A horizontal merger is a merger or acquisition that brings together at least two companies within the same industry to create a single conglomerate. A horizontal merger creates more efficient economies of scale and allows the merged company to decrease market share competition and increase market power. Premerger, individual companies might have difficulty breaking into new markets and will work harder to highlight their differentiation. Merging firms can ease industry competition and rely on shared synergies to focus on creating new products.

What Is the Purpose of Horizontal Merger?

A horizontal merger can strengthen each company involved. Companies in the same market will jockey for more creative ad campaigns, specific products, and attractive price points. Horizontal merger guidelines allow companies to come together, share customer data, and more easily set pricing instead of toiling to create different products at different prices.

This type of merger allows the given industry to more closely approach an oligopoly, a kind of economy in which a few larger businesses enjoy less competition and more market freedom. Horizontal mergers are relatively common in saturated markets as they invite the consolidation of competition and revenue optimization.

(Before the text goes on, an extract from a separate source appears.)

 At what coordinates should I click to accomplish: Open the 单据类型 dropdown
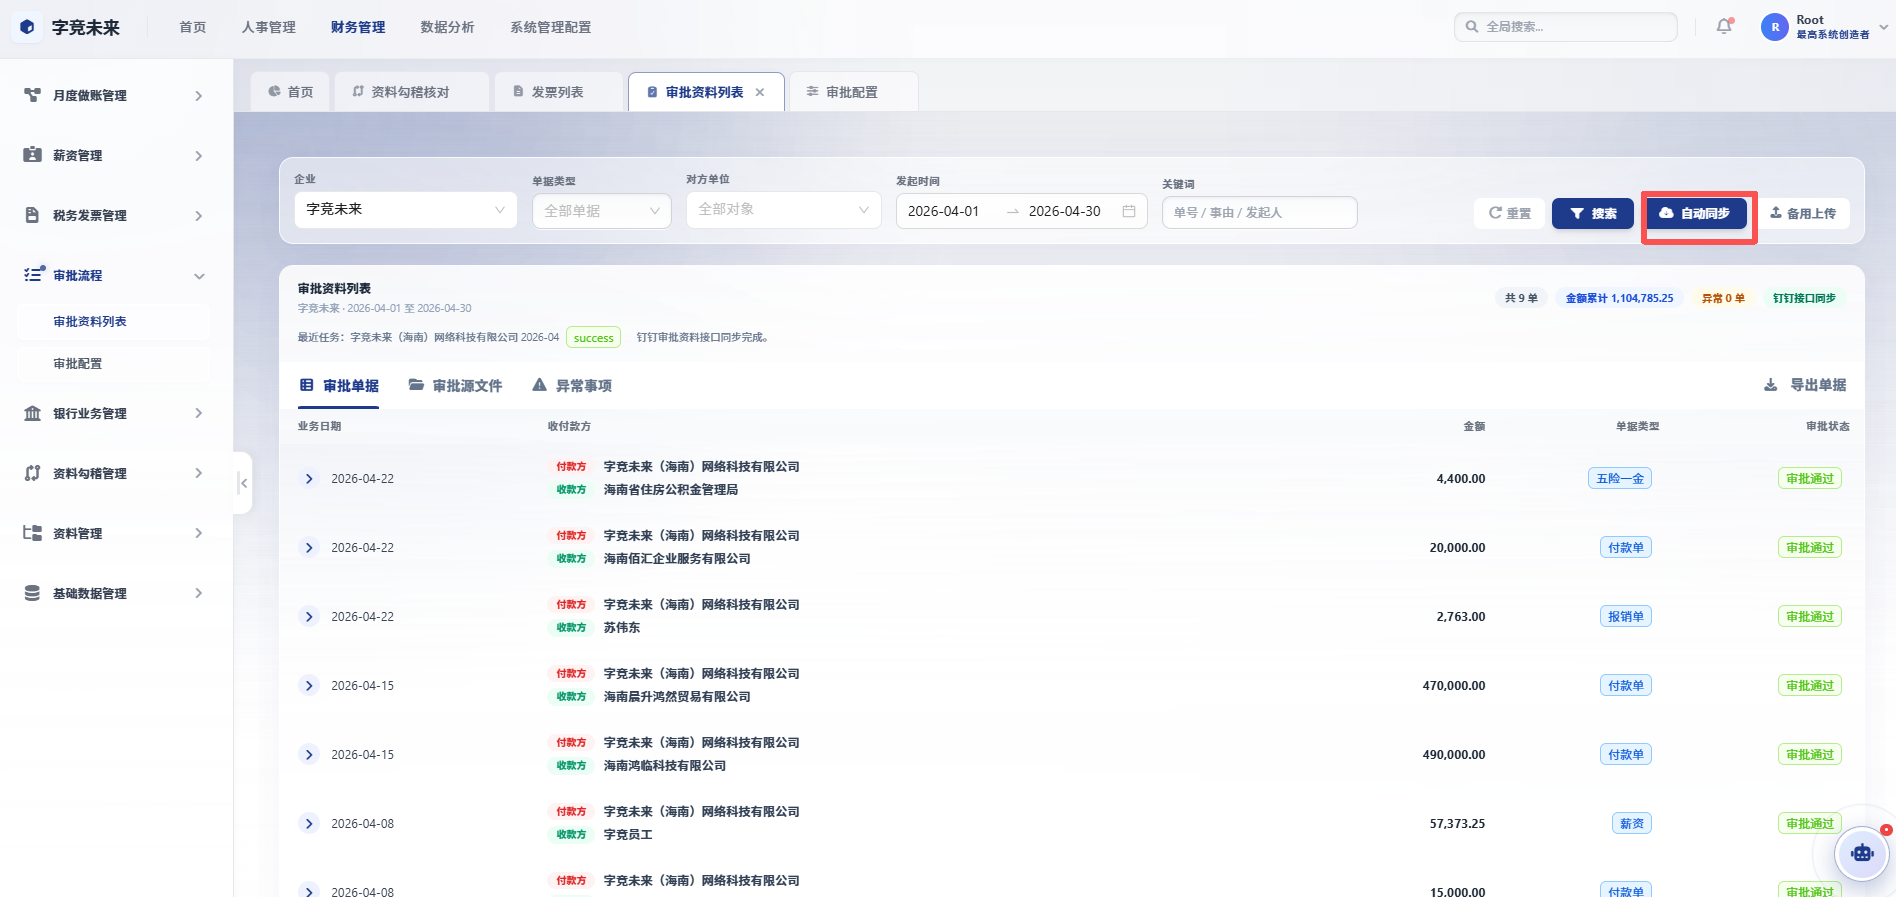point(601,211)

Horizontal Merger vs. Vertical Merger: What’s the Difference?

Different types of mergers prioritize the profitability and efficiency of a company, but the approaches vary. An example of a horizontal merger involves merging two brands of a similar industry to create one larger company. The larger market share allows the company to spend more time and resources on its strategies instead of competing with other brands.

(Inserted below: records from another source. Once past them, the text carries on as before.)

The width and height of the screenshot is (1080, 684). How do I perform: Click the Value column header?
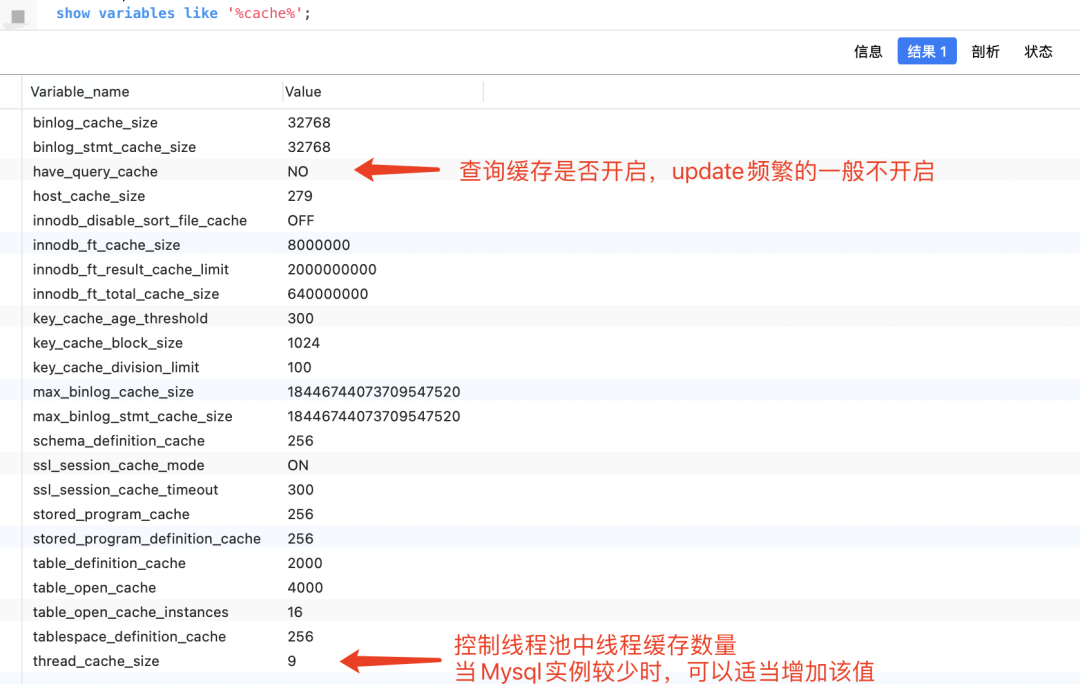[x=303, y=92]
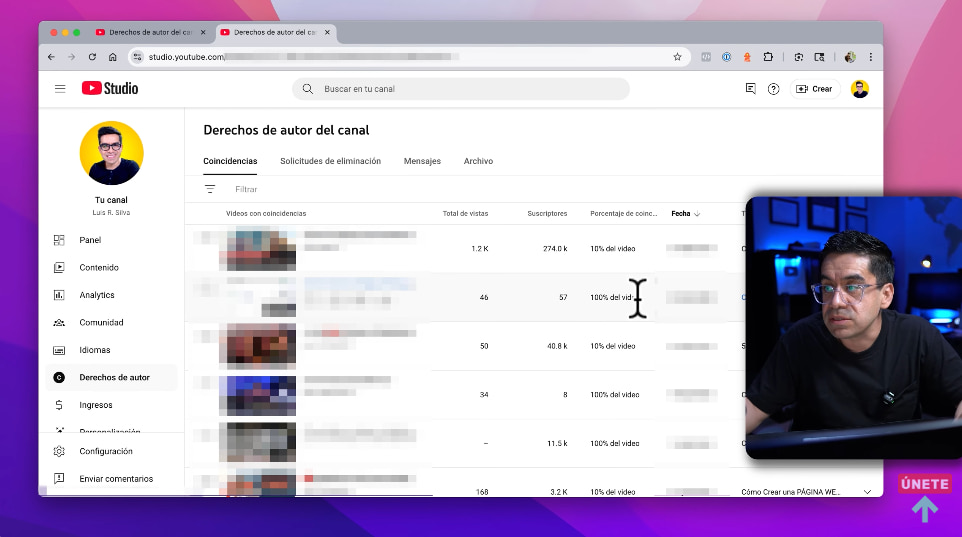Click Enviar comentarios in the sidebar
Viewport: 962px width, 537px height.
click(x=116, y=479)
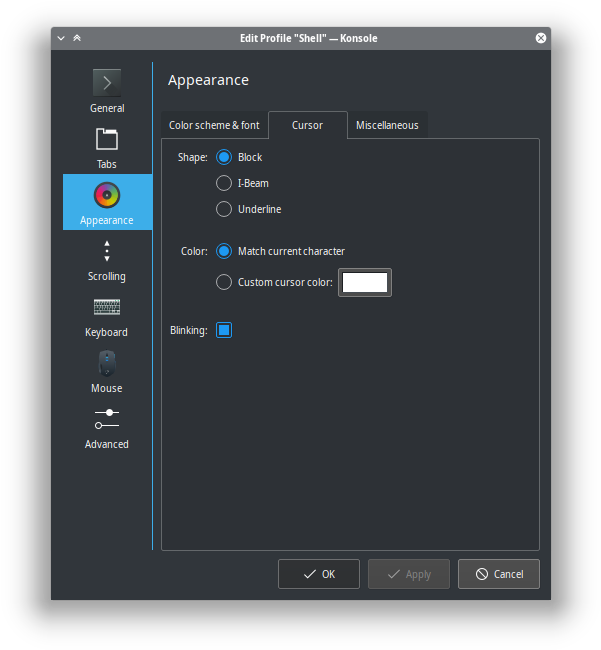Switch to Color scheme & font tab
This screenshot has width=601, height=650.
click(214, 125)
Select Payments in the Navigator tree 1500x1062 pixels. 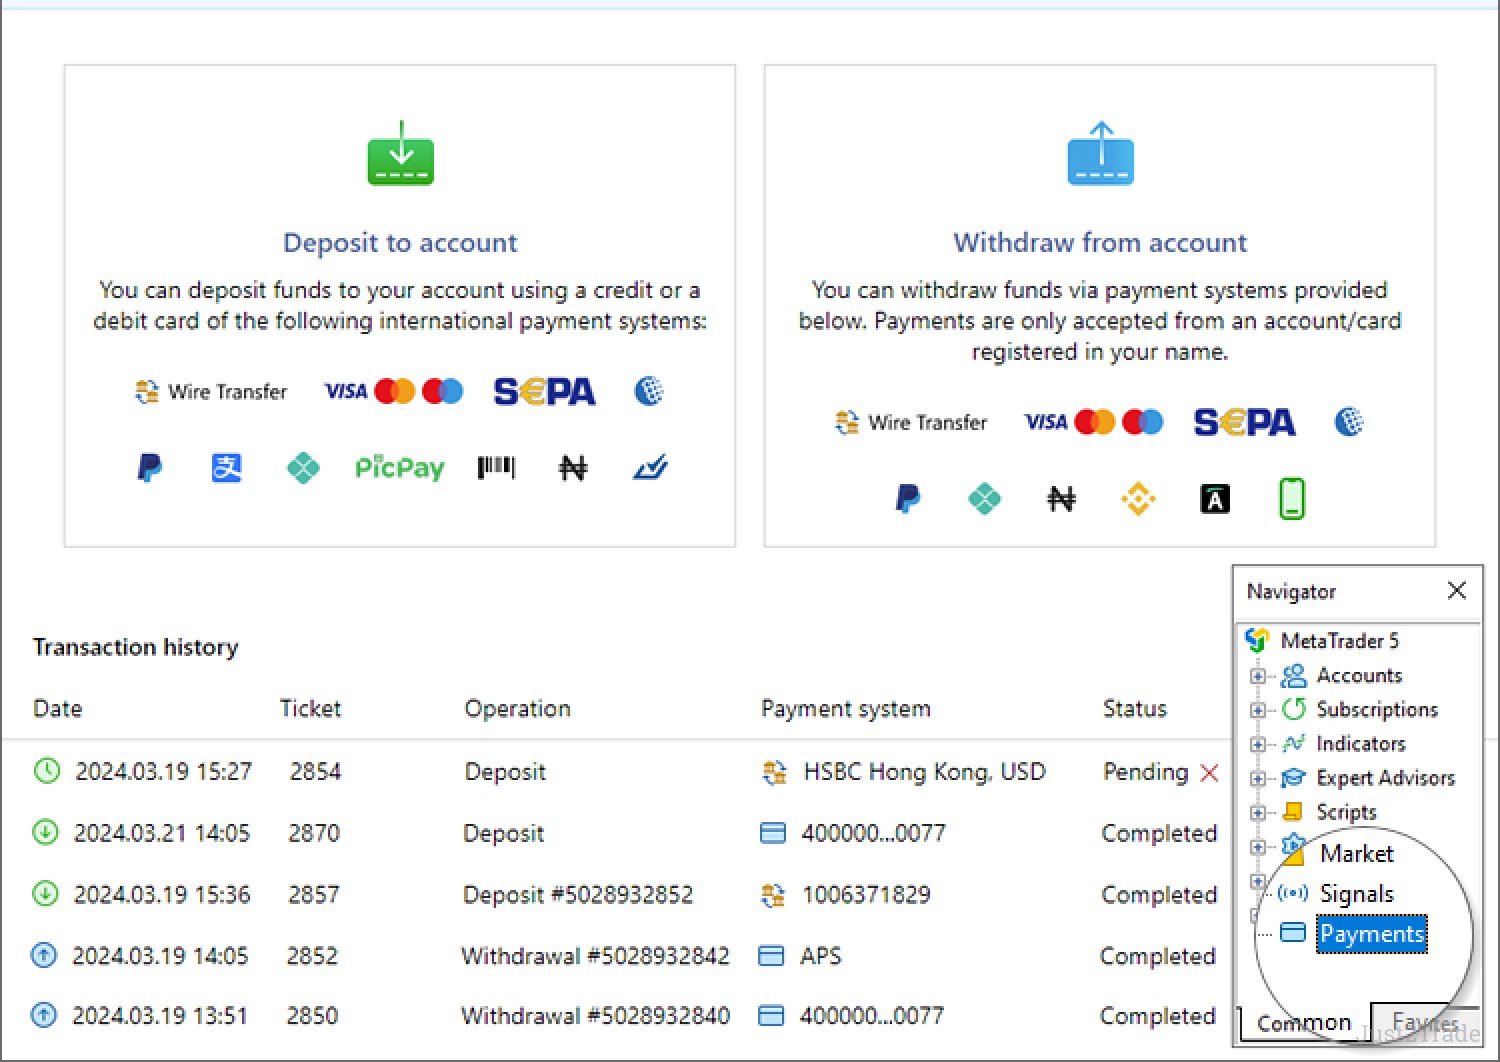(1370, 934)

The market definition of vertical mergers differs; vertical integrations consolidate various supply chain points and products, streamlining the production process and distribution to create an internal conglomerate merger. This gives the brand a competitive advantage because it can control different stages of creation and sales channels to cut costs more effectively and reach a customer base.

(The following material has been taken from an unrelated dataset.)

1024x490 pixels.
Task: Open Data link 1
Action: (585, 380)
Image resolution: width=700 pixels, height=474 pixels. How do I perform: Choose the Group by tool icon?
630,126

How Do Mergers and Acquisitions Work?

Mergers and acquisition transactions may work in the following manner:

  • Due diligence: M&A deals usually begin with a letter of intent from the acquiring company, summarizing the transaction details. The letter is not a binding agreement, but it may contain a confidentiality exclusivity agreement between the two parties that allows lawyers, tax advisors, and other professionals to begin the due diligence process. Once due diligence is complete, the legal team will draw up a merger agreement outlining the merger or acquisition conditions and any regulatory filings regarding shareholder approval.
  • Valuation: The acquiring company can determine an objective valuation through several metrics, including offers based on multiples of the target company’s earnings or revenues or discontinued cash flow (DCF), which determines a company’s value by estimating future cash flows. The acquiring company may also use an EBITDA formula—short for “earnings before interest, taxes, depreciation, and amortization”— to determine the company’s profitability.
  • Negotiation: Dealmakers from the acquiring company present their M&A deal to the target company, whose chief financial officer (CFO) will review the deal value for potential risks and rewards and then present it to the chief executive officer (CEO) for signature. Both the buy-side and sell-side of the deal may consult investment bankers and representatives from law firms for financial and legal advice during this stage.
  • Financing: Acquiring companies can finance mergers and acquisitions using cash, stock, or the target company’s debt assumption. The purchase of a company from cash borrowed from private equity firms, investment banks, or other financial services is a leveraged buyout. Once the parties agree on the purchase agreement and sign the deal, it’s officially closed.
  • Integration: Depending on the nature of the merger and acquisition, the acquiring company or newly merged companies may begin restructuring the new entity or integrating both companies’ cultures and responsibilities. Shareholders may note a drop in share value and a dilution of voting power following the merger due to an increase in the number of shares created by the merger.